Tokyo is Mama Cass to Hong Kong’s Karen Carpenter. Tokyo is massive, sprawling and endless. Hong Kong is sinewy, narrow and bony. Tokyo spreads out over a vast valley, its back to the bay, the mountains in the distance. Hong Kong is perched nervously between countless peaks and the harbor, the South China Sea a stones throw away.

Depending on which statistics you choose to believe, Tokyo overtook Mexico City to become the most populous city in the world a few years ago. Around 22 million people call the greater metropolitan area of Tokyo home. Hong Kong has barely seven million citizens. And it shows.

Don’t let the massive skyscrapers, gridlocked streets and bustling sidewalks fool you.

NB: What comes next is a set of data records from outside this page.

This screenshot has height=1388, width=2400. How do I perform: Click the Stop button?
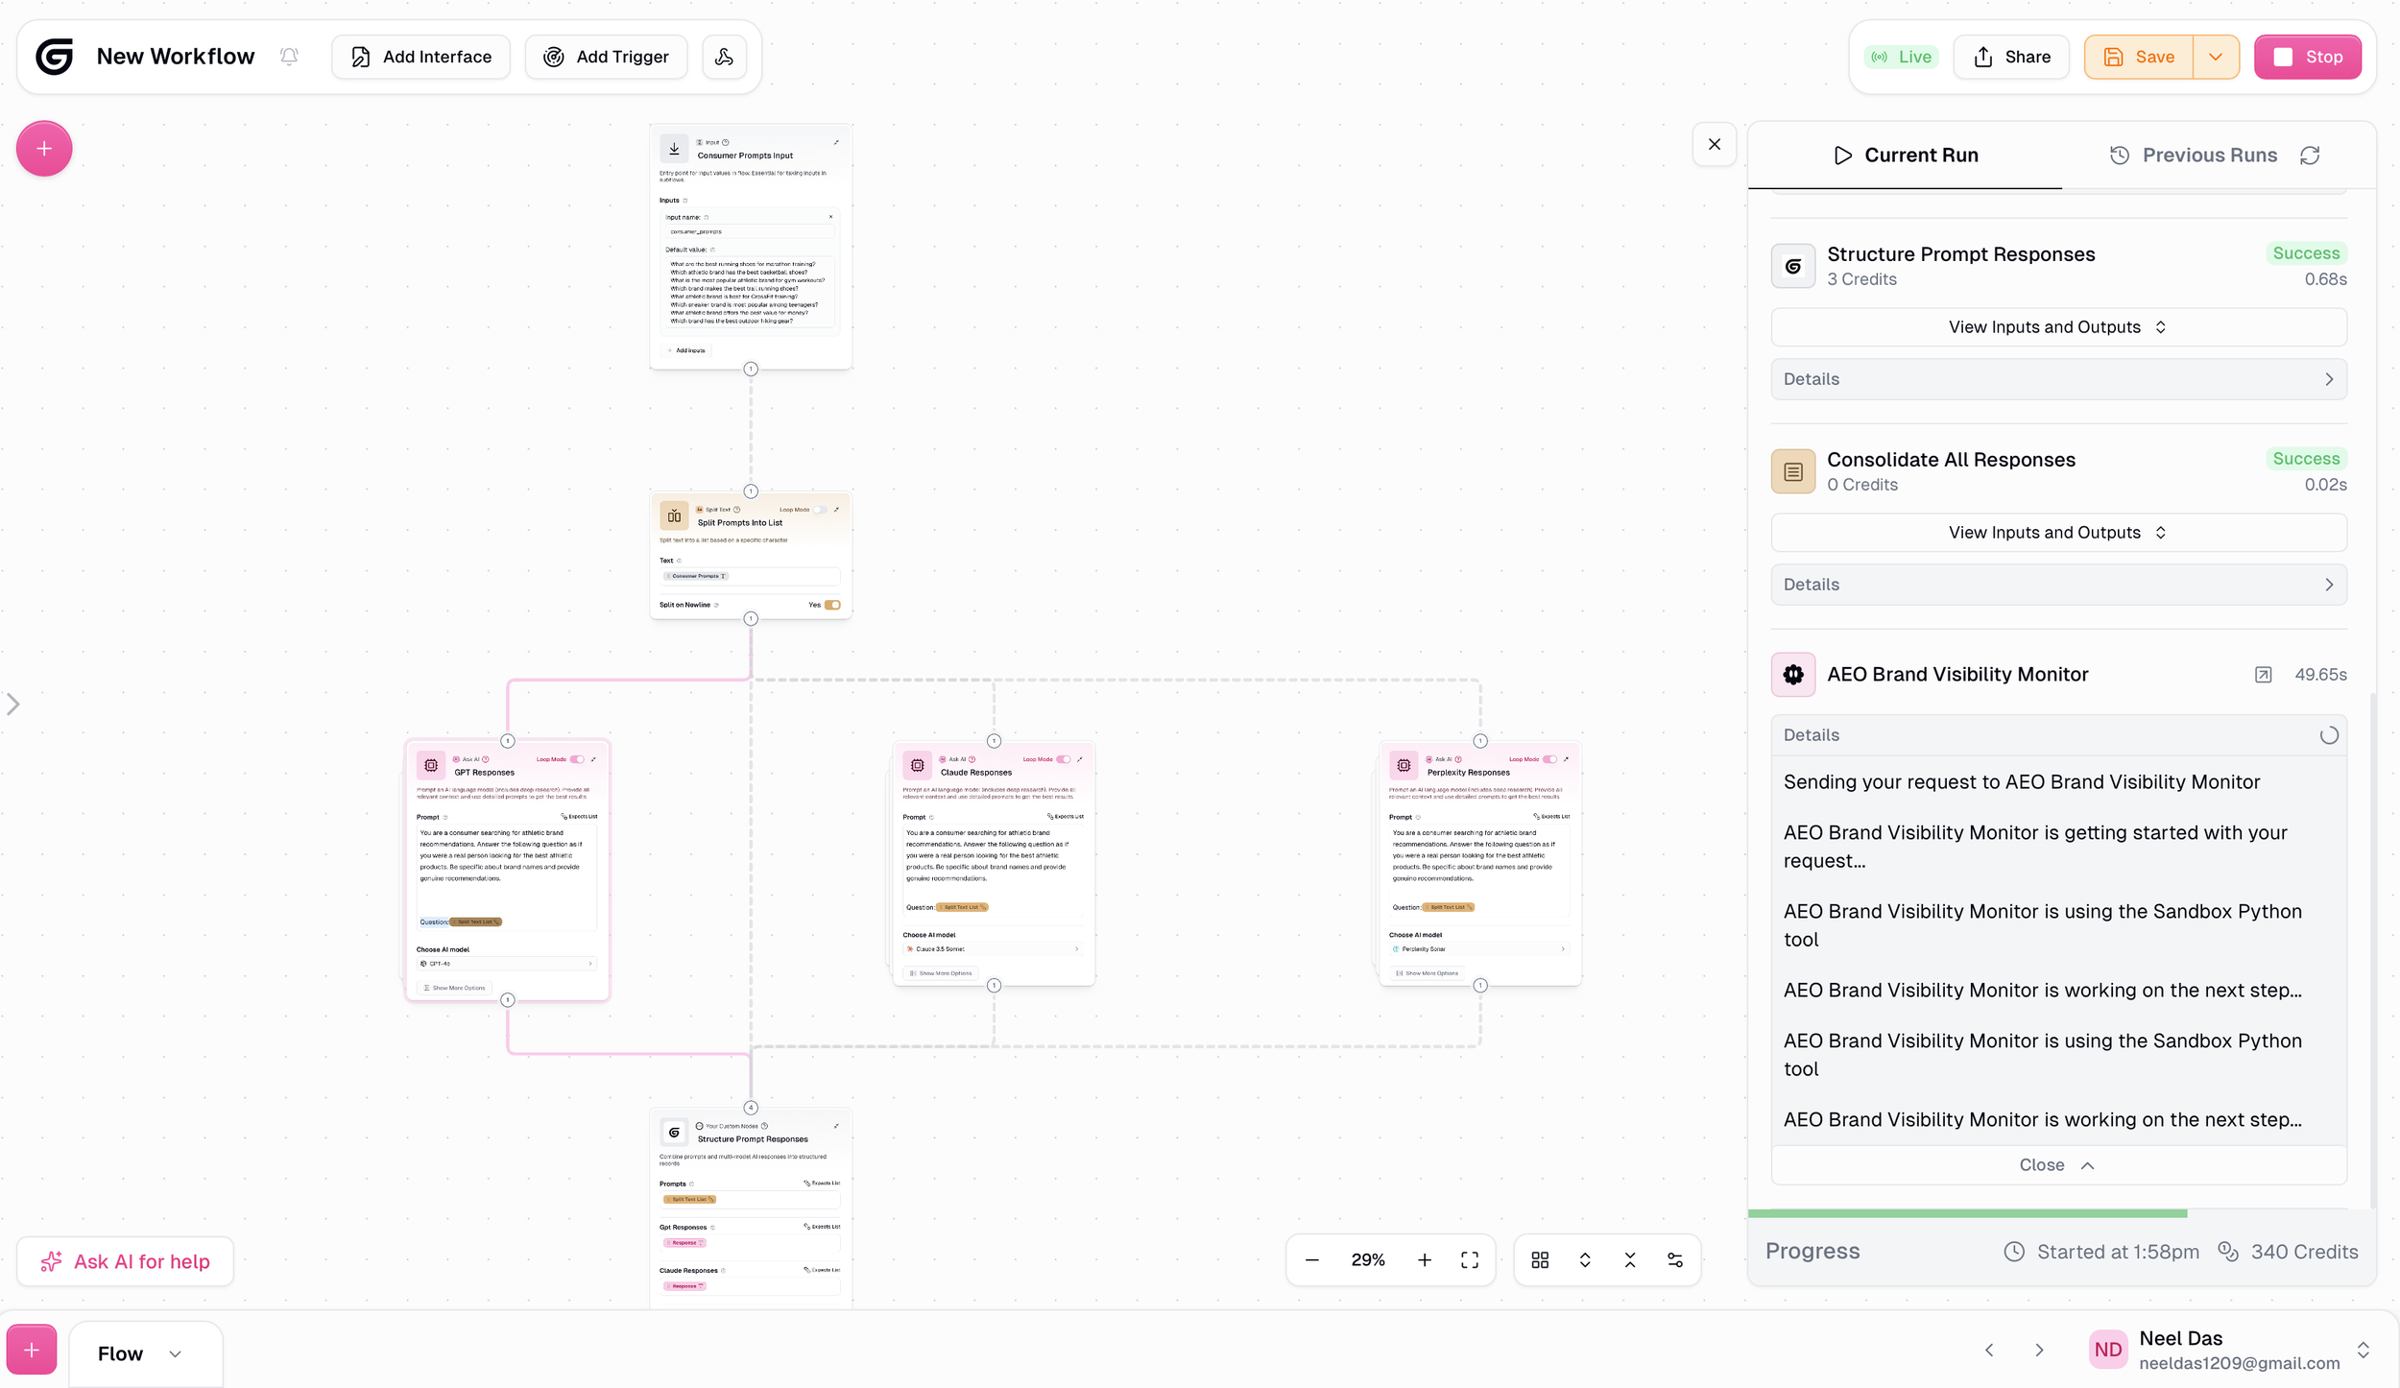point(2307,57)
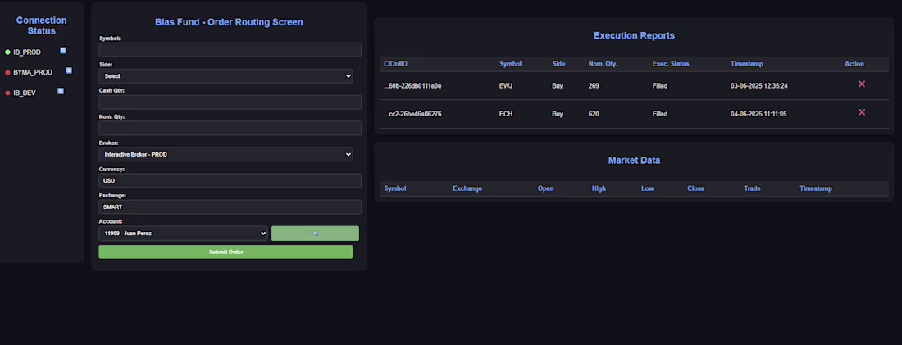Sort by the Timestamp column in Execution Reports
Image resolution: width=902 pixels, height=345 pixels.
747,64
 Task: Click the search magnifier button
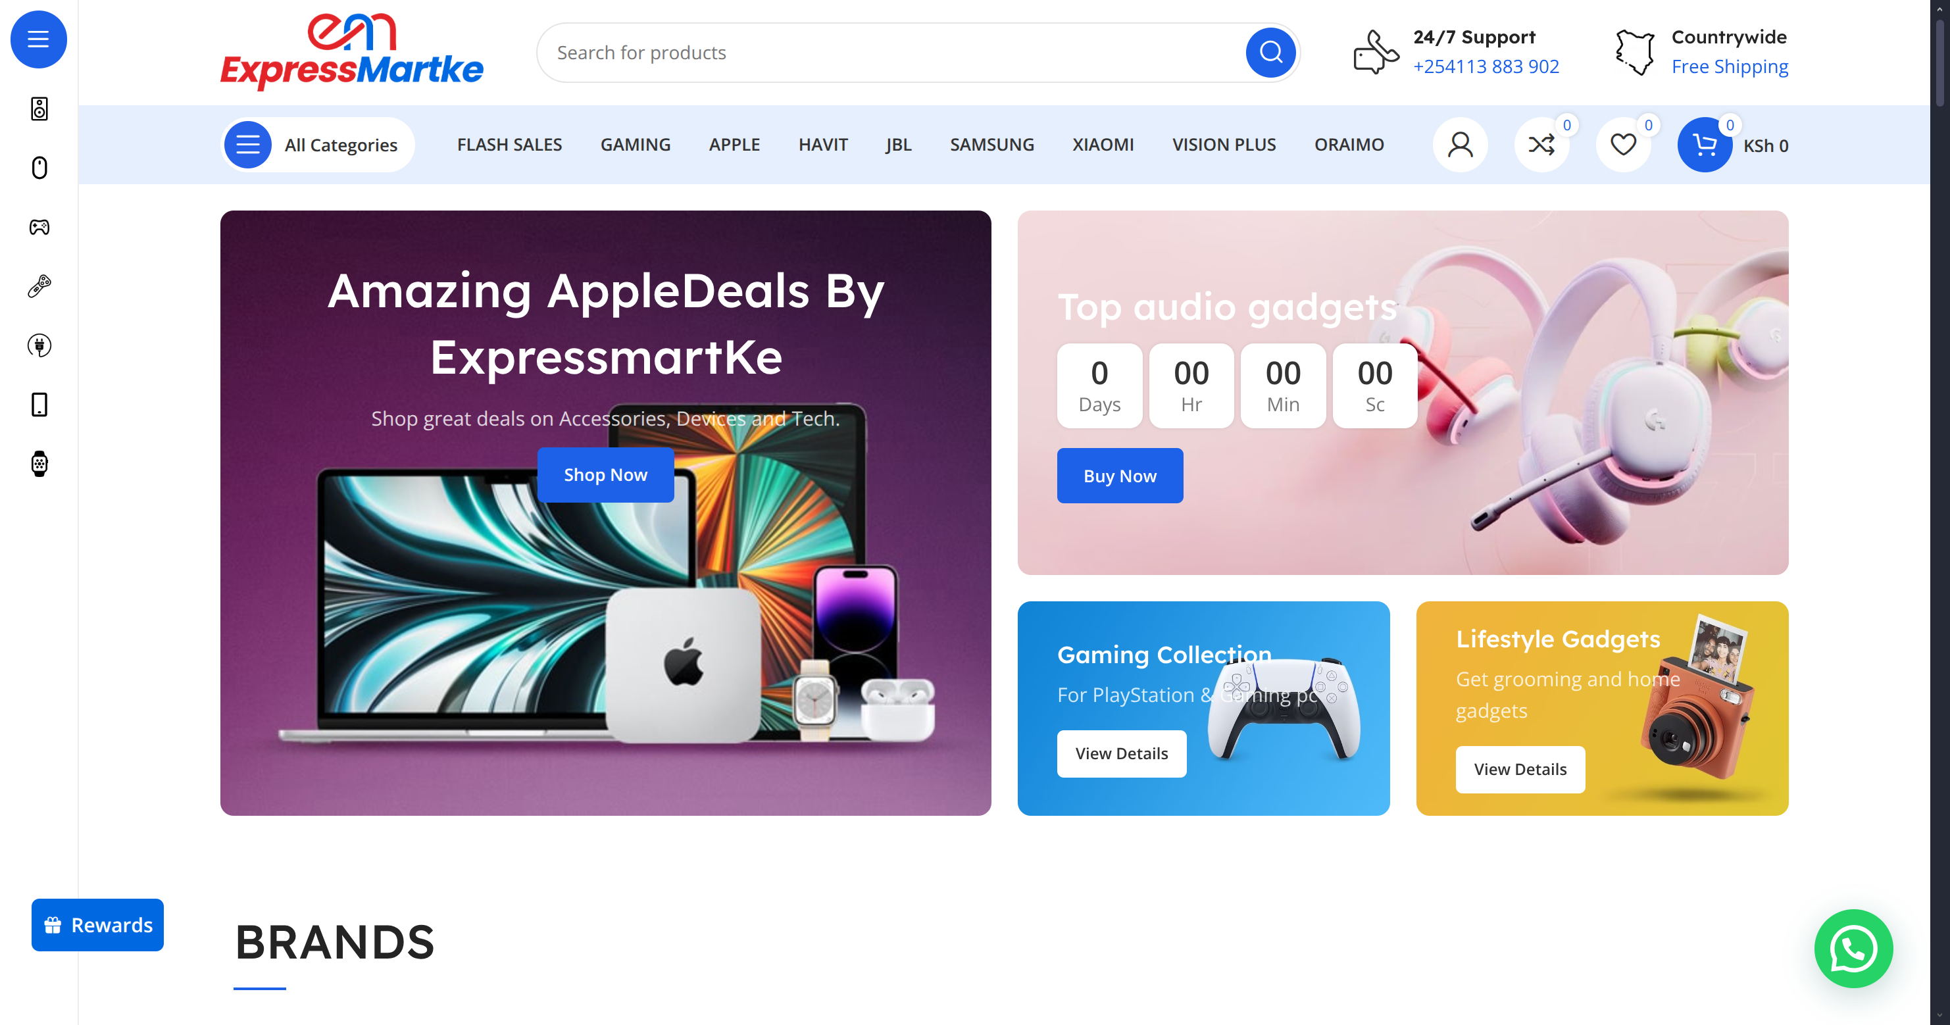tap(1270, 52)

Hong Kong throbs restlessly because there is nowhere left to go. The city periodically reclaims land from the sea in order to build all those glass towers and shopping centers. And while it’s true seven million people is a lot of pork fried dumplings, the city has an earlier bed time than Tokyo. When my partner and I first arrived from Japan one evening in November, I said, “Where the hell did everyone go? What kind of 28 Days Later hellhole have we moved to!?”

Expat life in Hong Kong centers around Central, the aptly named business district. The neighborhoods popular with the gweilo crowd (or expats) radiate in three directions, the fourth direction being the harbor–no one lives there. You’ll find the majority of expats living in burgeoning Sheung Wan in the west to crowded Causeway Bay in the east, and up against The Peak in the very residential Mid-levels neighborhood on top. As a whole, it’s the white, gooey center in the middle of the Twinkie.

You see friends crossing the street while you’re in back of an idling cab, acquaintances staring at a window display while you whiz by on a bus. Walk into an expat heavy restaurant, coffee shop or bar and you’ll run into every Tom, Dick and Harriet you know. “Hey! What are you guys doing here!?”

A few months after we arrived, I even ran into the only person I have ever defriended on Facebook. She still lives in Tokyo, and was with her husband and toddler when I saw her–her lazy eye laying about listlessly as usual. They were riding up the escalator, while I was riding down. The husband spoke loudly and nervously as I stared at them blankly before looking away.

The problem with a smaller community is that you have to play nice. And while I play nice and am always fair, I’m a bitch when scorned. Thankfully, the fellow gweilo and locals I’ve met here are sweet and sincere. And I’d rather have sweet and sincere than bitter and two-faced any day. Who wouldn’t? Especially when they know you by name.